We all have learned that even excellent plans need to be tested. Once the VA-specific pandemic influenza plan is completed, VA will conduct a series of simulation exercises to test how it may be implemented to protect the veterans for whom we care and our employees as well as to ensure continuing of healthcare operations. Because VA facilities are located across the Nation, the VA simulation exercises will involve both state and local health officials with whom VA would need to coordinate in the event of a real pandemic influenza. It will also involve other Federal agencies, such as the Departments of Homeland Security, Health and Human Services and Defense.

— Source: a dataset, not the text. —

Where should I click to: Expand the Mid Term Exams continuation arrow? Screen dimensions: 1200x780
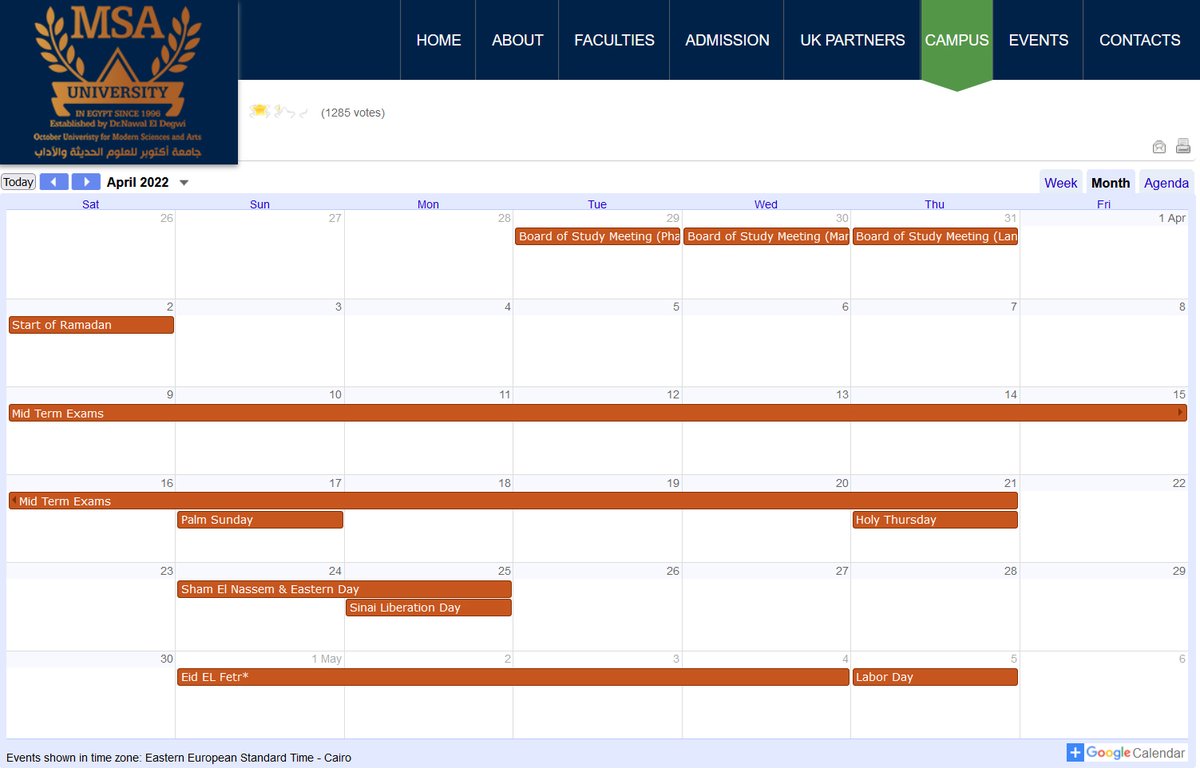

In summary, VA has an active and successful approach to seasonal influenza and has begun to apply that approach to the possibility of pandemic influenza. Large health care organizations, like VA, have special responsibilities to have plans in place that will afford patients and employees the best possible protections against disease and its consequences and continue health care operations. We are pleased with the actions VA has taken to date that have started us down the path of preparedness for pandemic influenza. It is a long and not always easy path. Nonetheless, I assure you VA will continue to take whatever actions are needed to protect our veterans and employees and the VA health care system against seasonal influenza by continuing our annual program as I outlined and learning how to continue to improve it. We will also continue strong efforts to prepare VA for pandemic influenza as we fully implement the National Strategy outlined by the President. VA will be there for the veterans who rely on us for their health care.

More information on VA, flu, and pandemic flu--and the tools we are using to fight these diseases--is available at www.publichealth.va.gov/flu.

This concludes my statement. I will be pleased to answer any questions. Thank you.